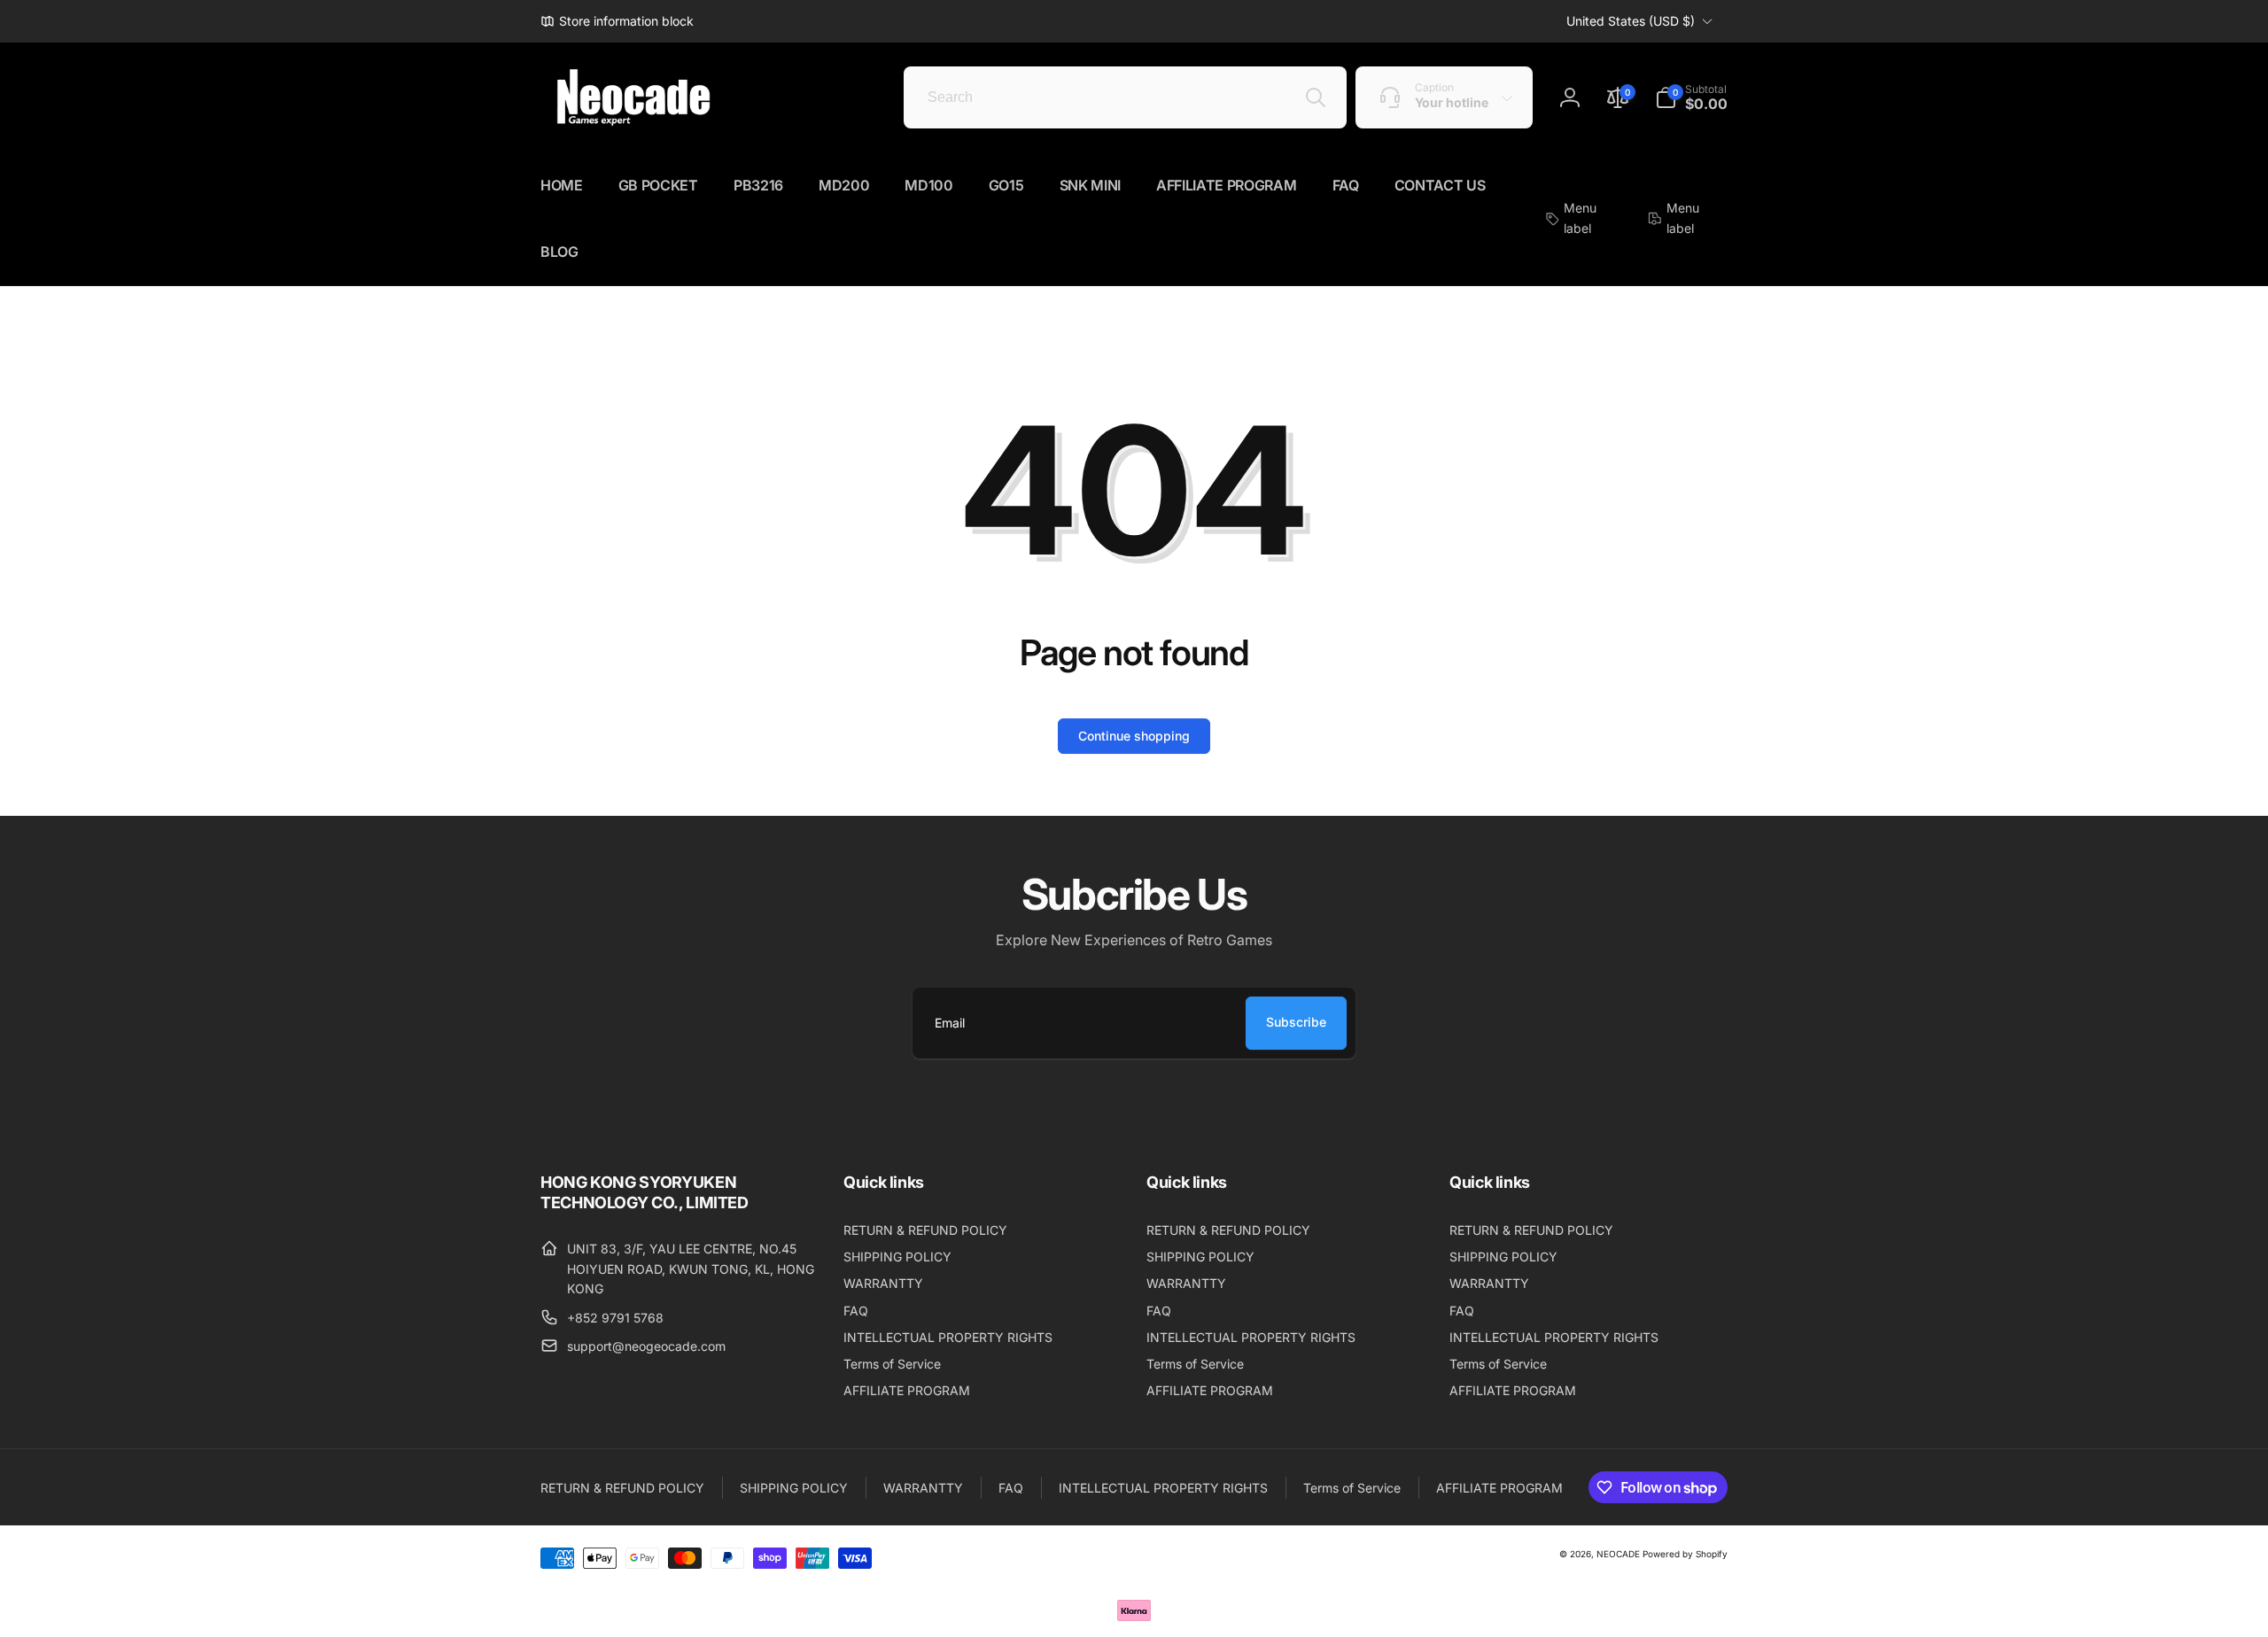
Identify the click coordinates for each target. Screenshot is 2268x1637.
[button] (1691, 97)
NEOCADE (1618, 1553)
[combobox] (1125, 97)
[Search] (1315, 97)
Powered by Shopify (1685, 1553)
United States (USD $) (1630, 20)
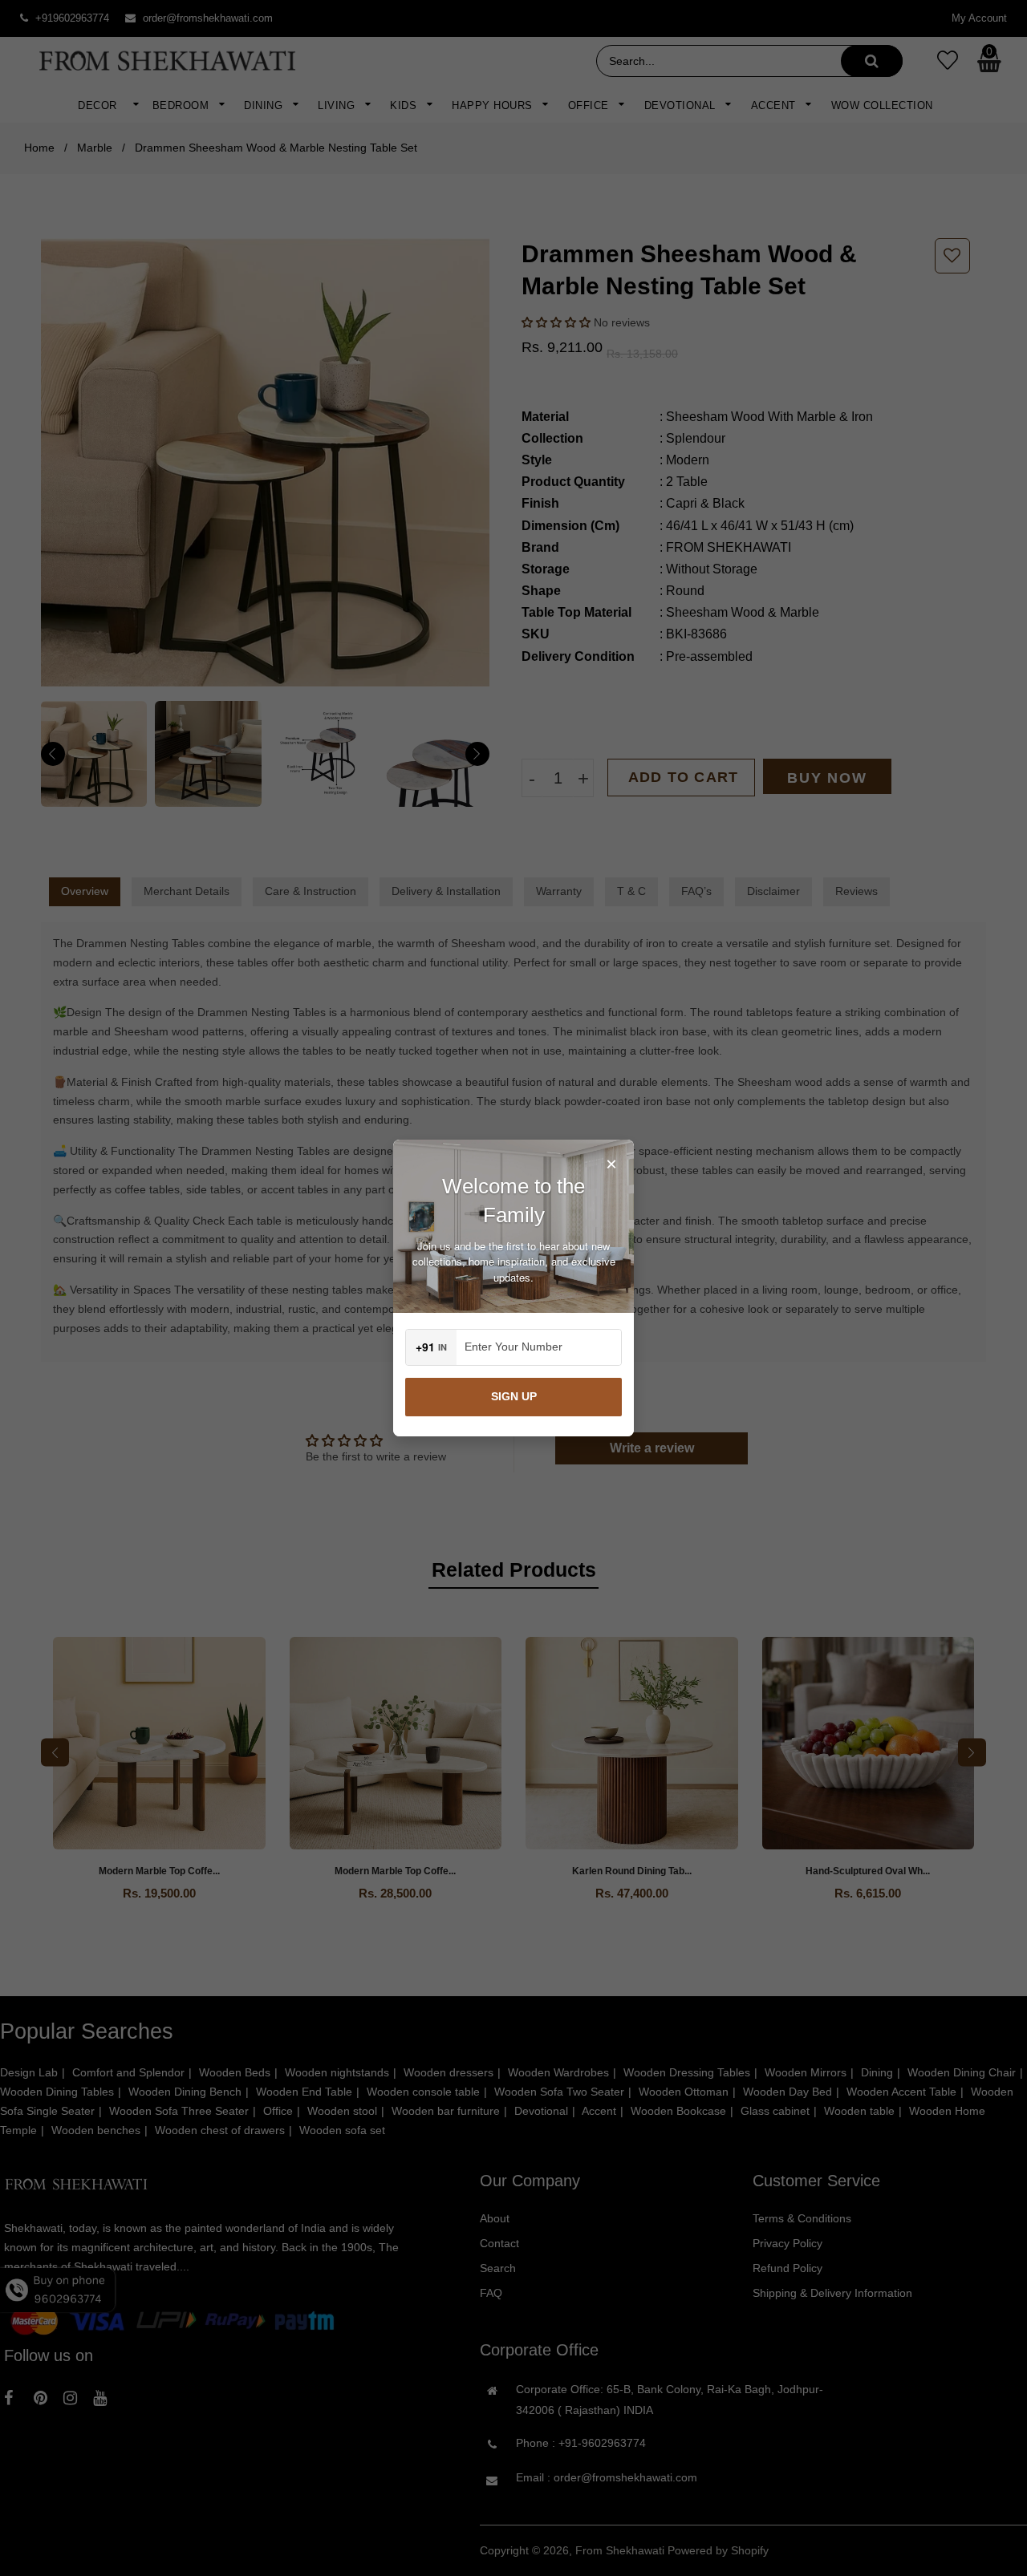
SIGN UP (514, 1396)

• • • •

WHAT IS BEING ASKED:
Would you transcribe the listing above line by line, exactly, leaving every picture out?

RESULT:
Identify the click coordinates for each target. Screenshot is 2268x1637.
[button] (1691, 97)
NEOCADE (1618, 1553)
[combobox] (1125, 97)
[Search] (1315, 97)
Powered by Shopify (1685, 1553)
United States (USD $) (1630, 20)
SIGN UP (514, 1396)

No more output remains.